Variable annuities aren’t the only annuity variety undergoing major changes after the DOL fiduciary rule was finalized. Fixed Index annuity insurers are also developing fee-based products, just like their variable annuity counterparts. Investment News’ Greg Iacurci talks about the new products in “Insurers developing fee-based fixed-indexed annuities post-DOL fiduciary rule.” Four of the first quarter’s top ten fixed indexed annuity sellers are already developing fee-based indexed annuity products. Allianz Life, Voya, Symetra and Lincoln Financial could have their products available to the market by the end of this year. During the first quarter of this year, these companies were numbers 1, 8, 9, and 10 in sales of fixed indexed annuities, according to Wink, Inc.’s research.
This is monumental in the fixed indexed annuity industry because only one insurance company has developed a fee-based indexed annuity in the past.

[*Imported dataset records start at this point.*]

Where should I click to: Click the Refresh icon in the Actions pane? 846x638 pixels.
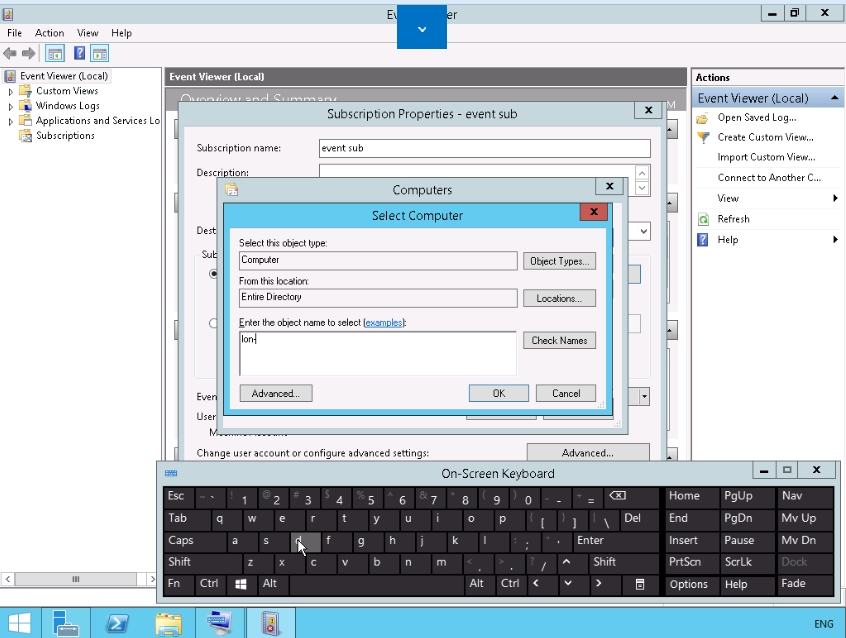point(704,219)
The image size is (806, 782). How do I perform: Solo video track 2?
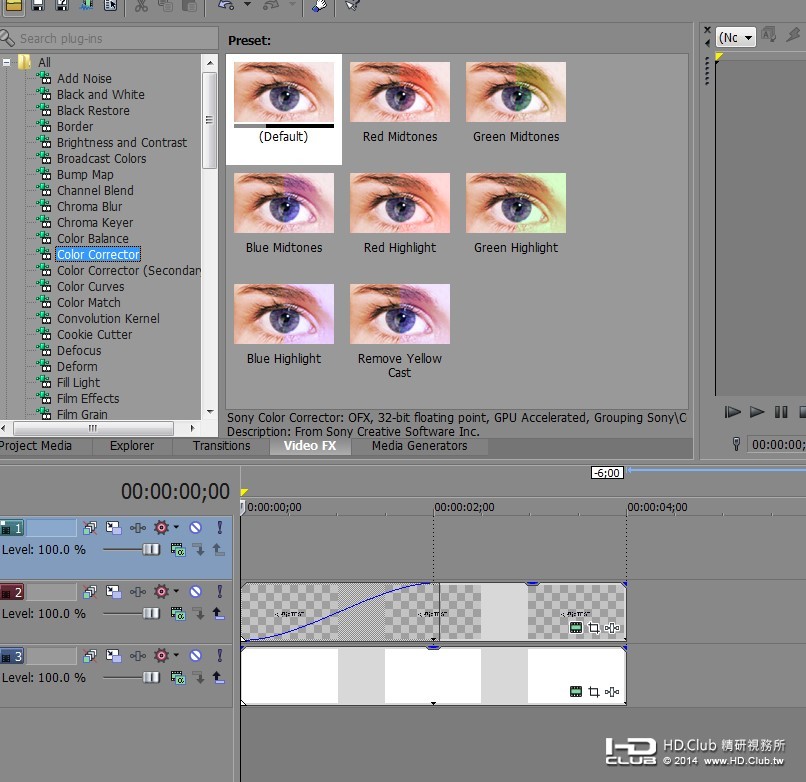point(219,592)
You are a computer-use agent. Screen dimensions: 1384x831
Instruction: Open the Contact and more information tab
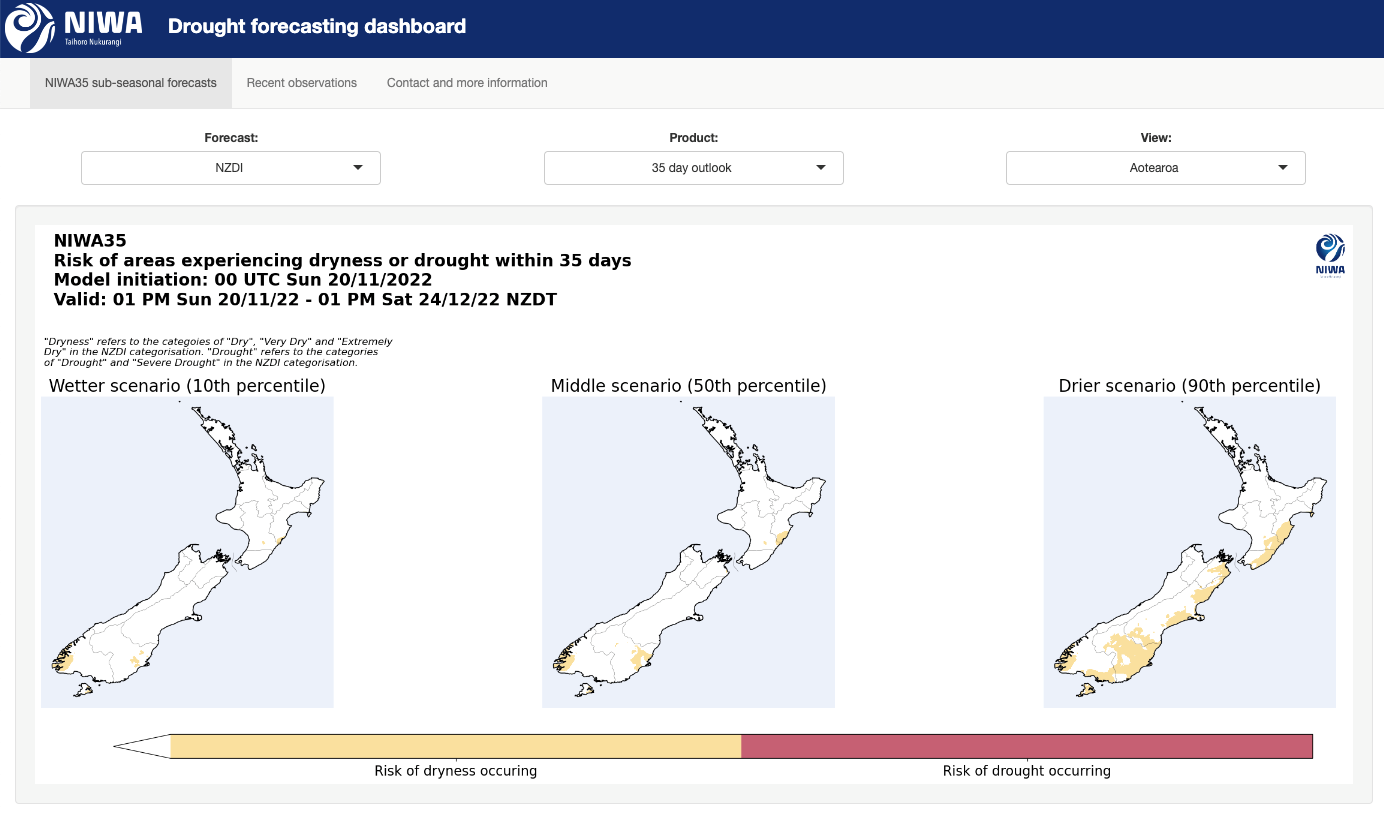point(467,83)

Midland National’s fee-based product, the MNL Prosper 5, has been around since December of last year which is even before the Department of Labor included fixed indexed annuity products in their best interest contract exemption (BICE). Midland National wasn’t the only company that had considered these fee-based indexed annuities in the past though, Allianz and Symetra both had working plans previously. But now that commission-based indexed and variable annuities will be riskier to sell, fee-based annuities just make more sense and are desirable to distributors. These products have grown in sales eight years in a row and had their highest sales ever in 2015. Some experts are worried for the future of indexed and variable annuities, but fee-based products could be the wave of the future for both types of annuity products.

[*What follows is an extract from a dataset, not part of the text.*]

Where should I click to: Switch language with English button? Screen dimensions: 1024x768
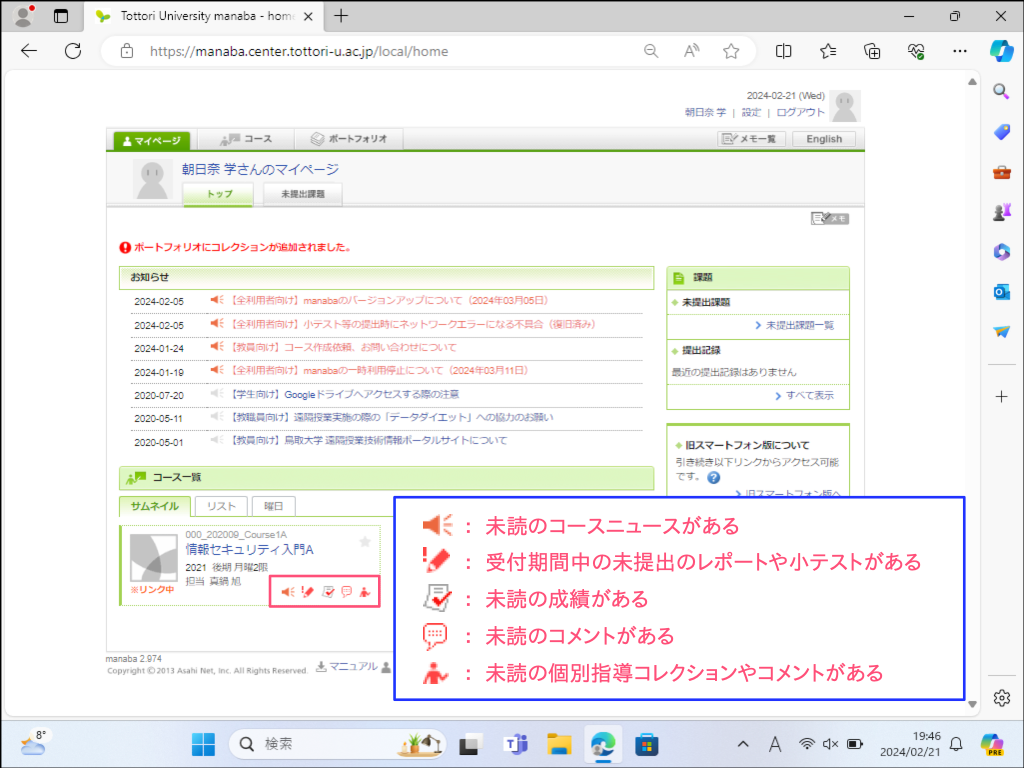click(x=824, y=139)
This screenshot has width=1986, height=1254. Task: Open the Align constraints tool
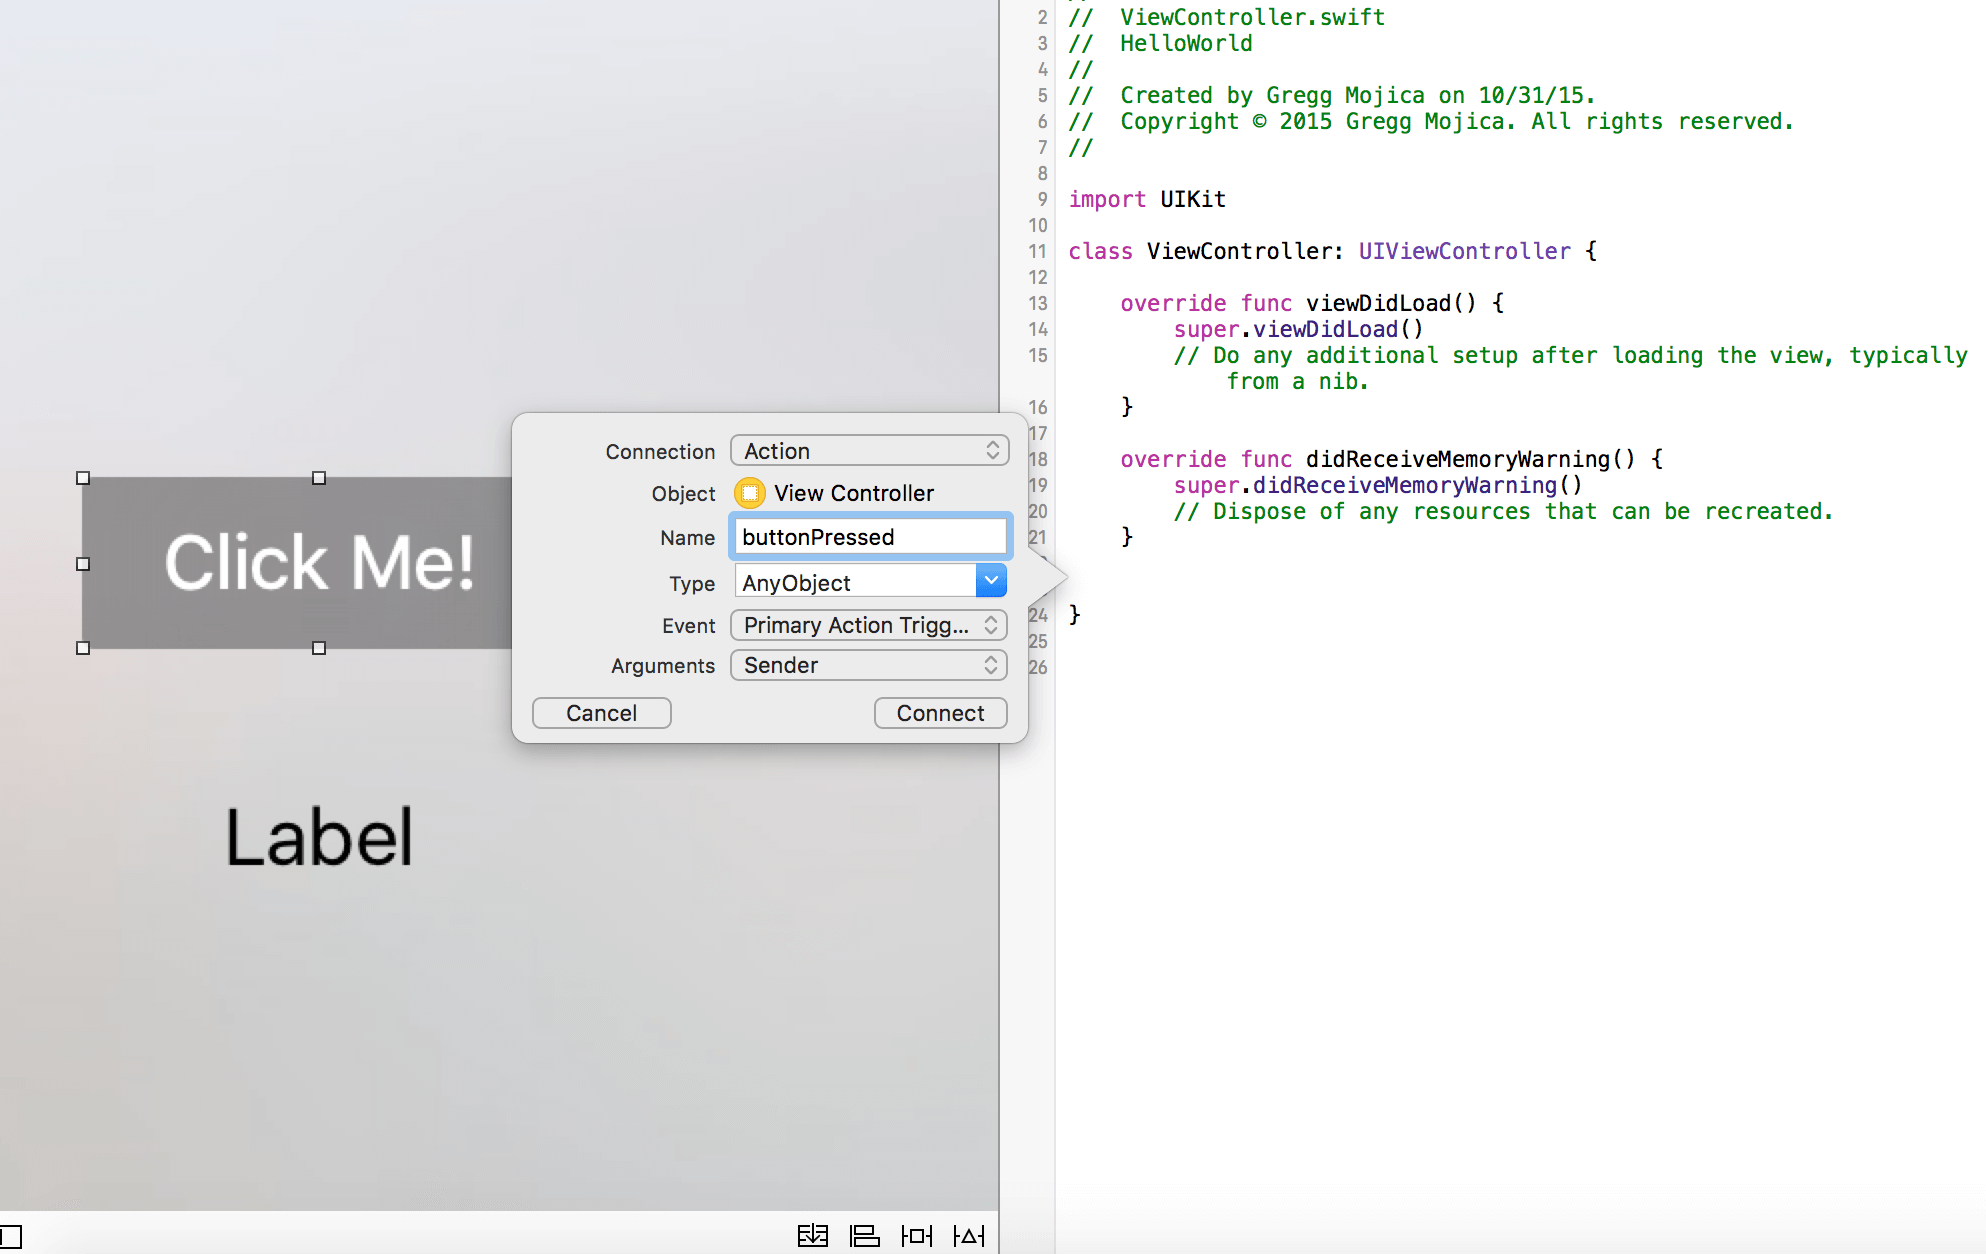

Lincoln is the only company that has the details of their fee-based FIA settled upon. They said that it will have an optional living benefit rider and that it has been specifically designed for the RIA channel. The other three companies think that their annuities will offer an optional living benefit rider as well because this option has been so popular with commission-based fixed indexed annuities. Symetra plans to offer a suite of these fee-based products eventually, similar to the choices they have had with their commission-based products. Some of the companies plan to base their products off of other annuity models they sell, while others do not. Midland National’s fee-based FIA is not based on other annuity types they sell. It has a five year surrender period and an optional living benefit rider. Expect the fees and contract charges for fee-based fixed indexed annuities to be similar in structure to recently introduced fee-based variable annuities.

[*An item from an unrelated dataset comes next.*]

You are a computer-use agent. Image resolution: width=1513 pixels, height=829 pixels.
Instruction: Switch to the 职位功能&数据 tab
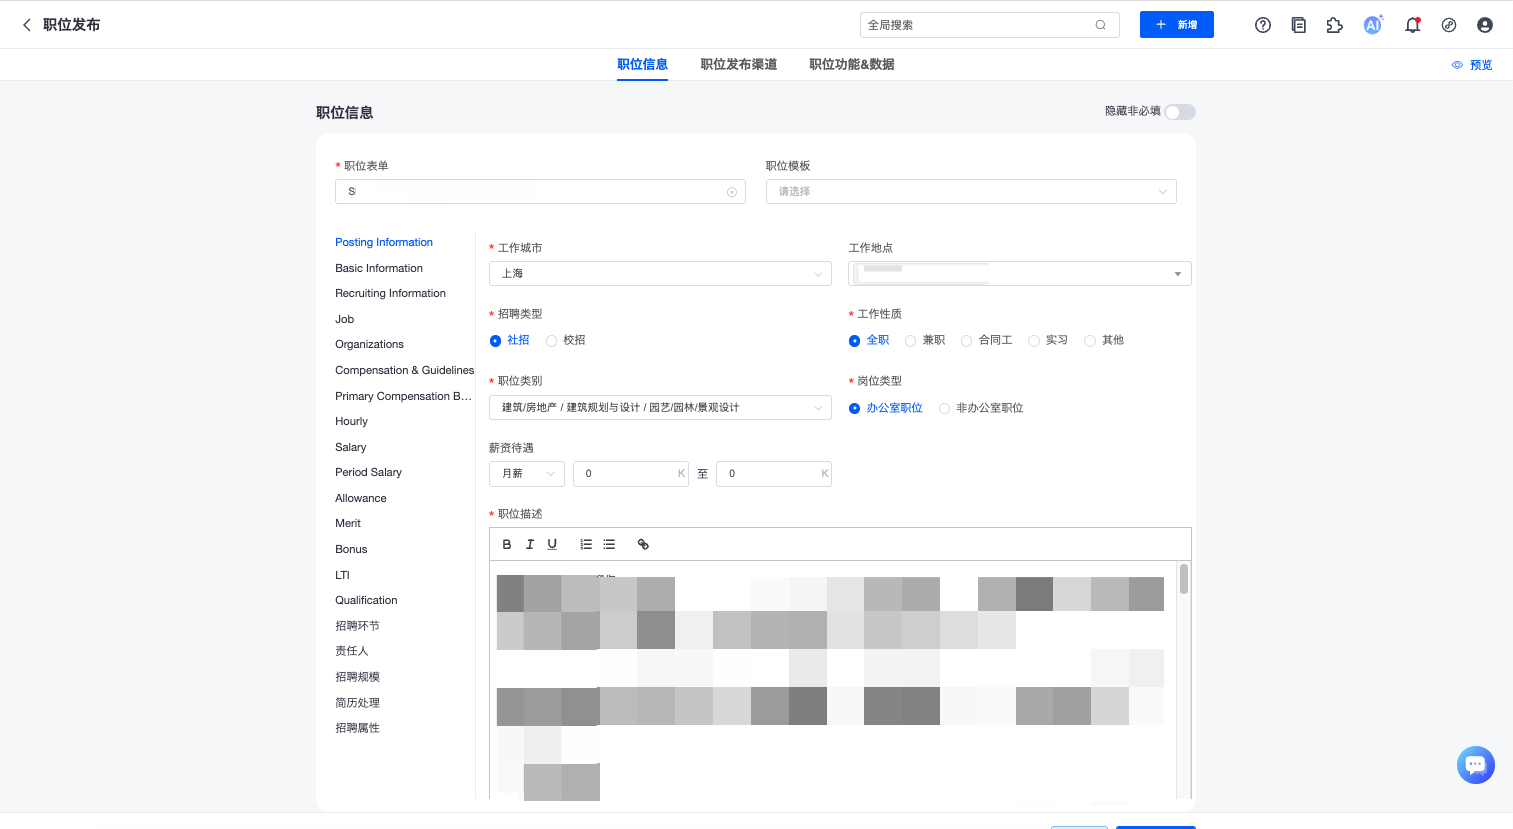coord(851,65)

The first new product to hit the market will probably be Lincoln’s fee-based FIA. The company also plans to develop a product specifically for the broker-dealer channel. Allianz will launch their new indexed annuity early next year before the DOL fiduciary rule takes effect. The company said they will determine their fee-based future after they see what happens with demand in the markets after the rule. Symetra will probably launch their new product this year while Voya isn’t yet sure when theirs will be finalized. Both variable and fixed indexed annuity providers are trying to read the markets with their introduction of fee-based products. Fee-based varieties are likely to increase in popularity because of the DOL fiduciary rule, but that doesn’t mean that commission-based products will go away. Many distribution partners plan to use BICE and continue selling commission-based products as well. Four companies will be introducing fee-based fixed indexed annuities over the next year to meet the newest demand from distribution channels.